Escalating tensions threaten global oil supplies amidst US strikes on Iran

GOEPOLITICS

Siphelele Dludla and Yogashen Pillay|Published

There has been major concern about international oil prices and supply following news breaking on Sunday that the United States had attacked three major nuclear sites in Iran

Image: AFP

Concerns about international oil prices and global supply chains surged on Sunday following the United States' military strike on three major nuclear sites in Iran.

This move, which has escalated ongoing tensions in the Middle East, comes less than two weeks after Iran and Israel reignited hostilities. Analysts on Sunday warned that the fallout from these attacks could have dire implications for the global economy.

In a recent televised address, US President Donald Trump described the airstrikes as a "spectacular military success," proclaiming that Iran’s key nuclear enrichment facilities—located in Fordow, Natanz, and Isfahan—have been "completely and totally obliterated."

Of biggest concern now is that Iran is mulling the closure of the Strait of Hormuz, a narrow waterway at the mouth of the Persian Gulf controlled by Iran, which is now in the centre of global supply chain as it handles more than 26% of the world’s oil trade.

According to reports, there are currently close to 50 large oil tankers scrambling to leave the Strait of Hormuz.

Nigel Green, CEO of financial advisory giant deVere Group, said a conflict that had remained largely contained was now threatening to trigger broad-based repricing across the global economy.

Green added that Brent crude had already been climbing steadily in recent weeks, but the decision to target Iranian nuclear facilities has dramatically increased fears of retaliation and disruption.

“Any closure or threat to the Strait of Hormuz, through which nearly 20% of the world’s oil flows, would send prices sharply higher.”

Brent crude oil futures rose 0.7% on Sunday above $77 per barrel, a third consecutive weekly gain as geopolitical tensions in the Middle East escalated.

Green said that some analysts now warn that crude could spike toward $130 per barrel, depending on Iran’s next move.

“Such a price shock would filter through to global inflation, which remains elevated and/or sticky in many regions.

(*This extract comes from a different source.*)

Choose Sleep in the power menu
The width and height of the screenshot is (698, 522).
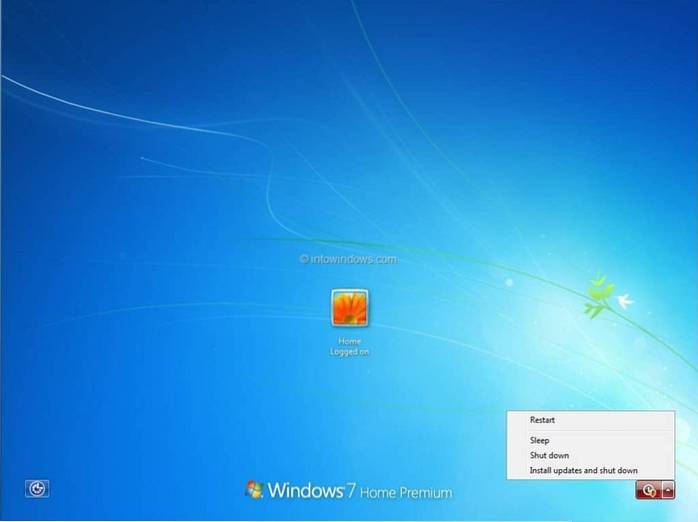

Market participants had been pricing in rate cuts from central banks, including the Federal Reserve, in the second half of the year.”

Momentum Investments chief economist, Sanisha Packirisamy, said although South Africa mostly imports its oil from Angola, Nigeria and Saudi Arabia (with very little to no direct reliance on Iran), a blockage of the Strait of Hormuz could negatively affect the international price of oil given that between 25% and 30% of global oil supply passes through this Strait.

“As such, higher international oil prices, in the event of a shutdown of the Strait, could result in higher transport prices for South Africans. Moreover, a shutdown of the Strait would trigger a major risk-off event in markets and it is likely that the rand would sell off in that scenario, adding to domestic inflationary pressures,” she said. 

South Africa’s oil reserves would likely be insufficient to cover a significant and prolonged supply disruption in the Middle East. In an extreme case, South Africa could ration fuel and prioritise essential sectors to stretch reserves, while securing emergency imports and pivoting to new suppliers.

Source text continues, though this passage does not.